October 31, 2013

アメリカの大学図書館職員は違う!

 今日はハロウィンですけど、図書館総合展へ行ってきました。

 「ハロウィンと図書館総合展って、全く関係ないじゃん!」

 そうですね。それは、さておき、アメリカの大学図書館職員の方の話を聞いたのですが、イェール大学の図書館員の方はMBAを持っているし、経営管理学の博士号もあるそうです。ユタ大学の図書館職員の方も様々な経歴があり、勿論、図書館情報学の修士号はあるそうです。

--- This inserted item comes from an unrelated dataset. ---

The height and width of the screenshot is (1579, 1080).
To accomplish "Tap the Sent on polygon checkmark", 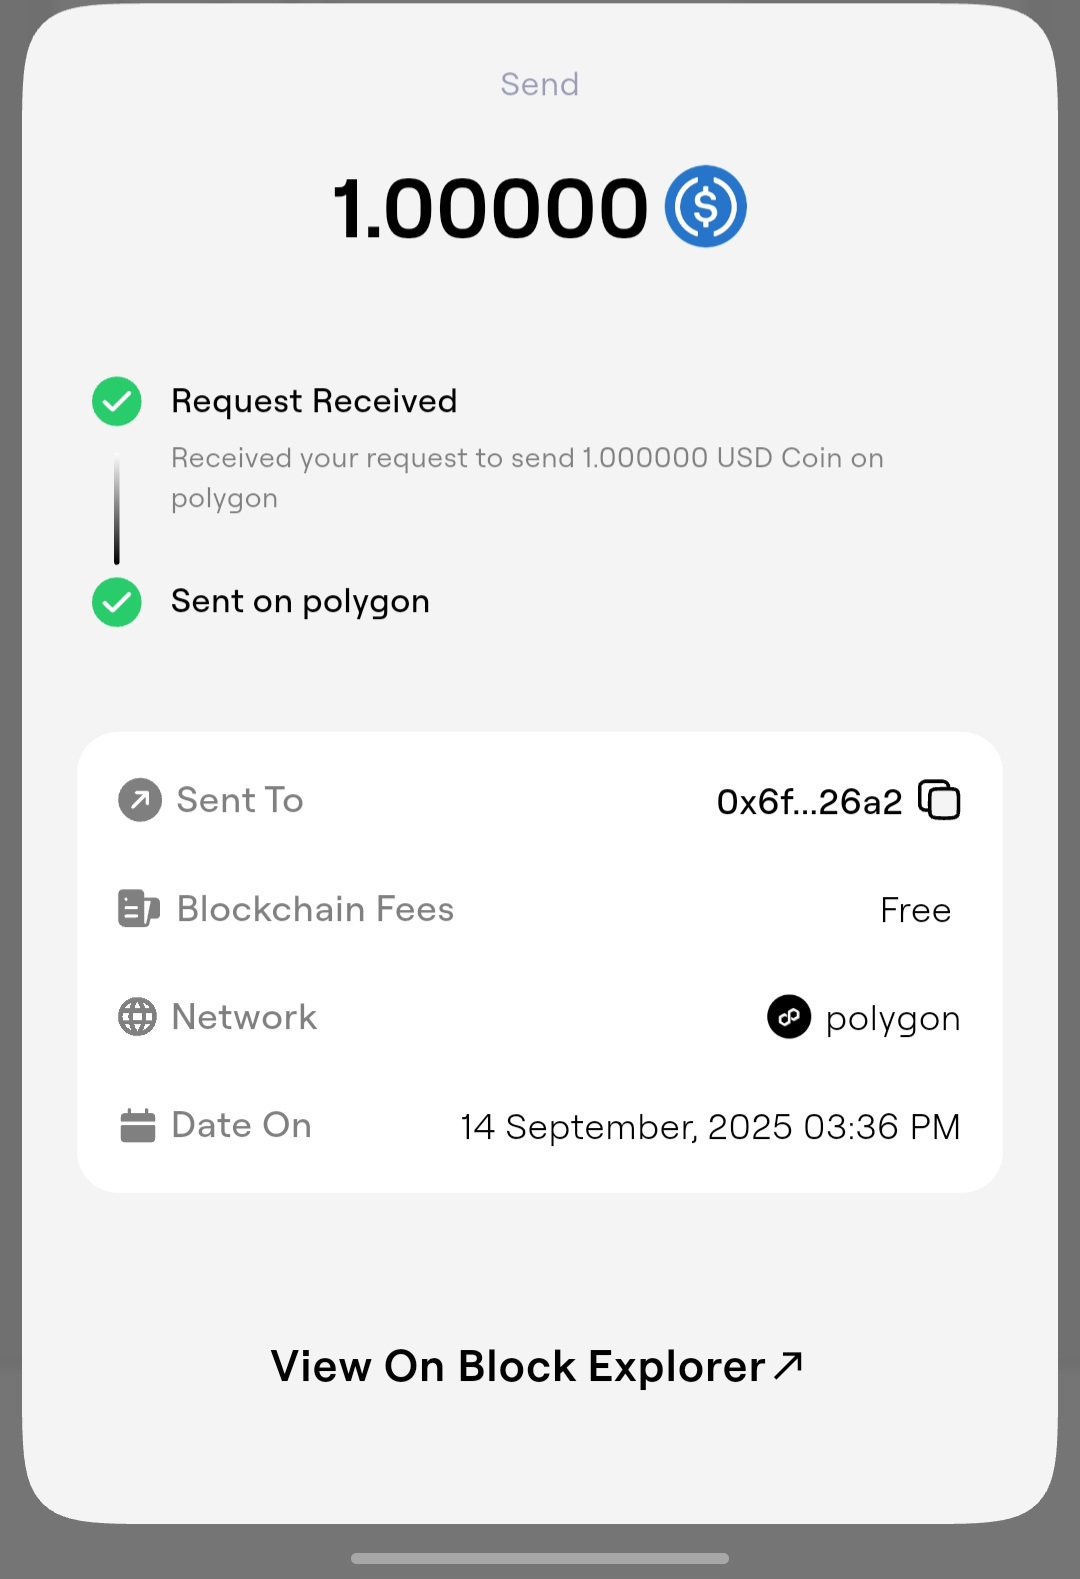I will click(117, 602).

 アメリカの大学図書館職員でも、Librarianは大学教員に匹敵する資格を持っています。Assistant librarianは事務職員に近い存在です。そういえば、昨年、IFLA(国際図書館連盟)フィンランド・ヘルシンキ大会で訪れたヘルシンキ大学図書館のセミナーで説明していた大学図書館職員の方も大学教員の肩書がありました。
 でね、海外では大学図書館職員が大学教員と連携して、ゼミを行ったり、講義の進め方を話し合ったりするんです。日本では小学校から大学まで、ほとんど講義形式ですが、海外の大学では講義はしますが、レポートや論文を課題として課せられます。そのため図書館を使わないことは、ありえません。つまり図書館を使うのが当たり前です。
 ところが日本の大学の授業は一方的な講義が多く、図書館は必要ありません。その上、図書館にある蔵書のほとんどが研究室のお下がり、言いかえれば、教員が読み捨てた本のごみ捨て場に近い。本当にエキサイティングな魅力的な専門書・研究書や情報は研究室にあり、図書館には退役軍人みたいな本ばかりです。

 「ええ、《退役軍人》?! 図書館戦争っぽいねえ」

 ああ、そこに反応しないでください。
 話を日本の大学図書館職員に移します。
 日本の大学図書館職員は「司書」ではありません。

 「ええ、どうして?!」

 司書とは図書館法に規定された公共図書館の専門職員であり、国立国会図書館、学校図書館、大学図書館、専門図書館の職員は、図書館員、あるいは図書館職員であって、「司書」ではありません。

 「司書教諭や、今、法制化されそうな《学校司書》はどうなのよ」

 司書教諭は学校図書館法に規定された教員の資格ですよね。学校司書は、まだ法制化されていないし、現状では便宜的な存在です。
 ああ、また話がそれた。

 日本の大学図書館職員はあくまでも事務職であり、アメリカの大学図書館職員のように教員と肩を並べることはできません。蔵書構成についても積極的に関われないし、学生にレポートの書き方まで指導できないし、まして授業に乗りこんで「乗っ取り」、クラス・ジャックなってありえません。
 それにアメリカの大学図書館って、独立した経営が行える場合があり、大学図書館として寄付を募ることができます。日本の大学は寄付行為に関してはさまざまな法規制があり、私立大学ですら自主的な規制があり、思うままに財政措置ができません。
 どんなに優れた活動を示してもらっても、日本の大学図書館は指をくわえて見るしかないのが実情です。
 日本の大学図書館にも、教員と比肩するような図書館職員がいてほしい。そんな思いを強く感じました。

 面白かったのは、イェール大学のような優秀校とユタ大学のようなその他大勢の大学、つまり「富士の高嶺」大学と「京都先斗町」大学には格差があることがパネルディスカッションで露呈したことです。アメリカの大学図書館と言っても、一括りにできない悩みが横たわっているのです。

 話がガラッと変わりますが、学校図書館では、やはり司書教諭が専任でなくても良いから、授業時間の軽減措置をしてもらって、学校の授業と図書館の利用を連携しなければならないと思います。
 それから、小学校から大学までの授業そのものも変える必要があるのでしょう。授業が変わらなければ、図書館のあり方も変わりません。これだけは断言できます。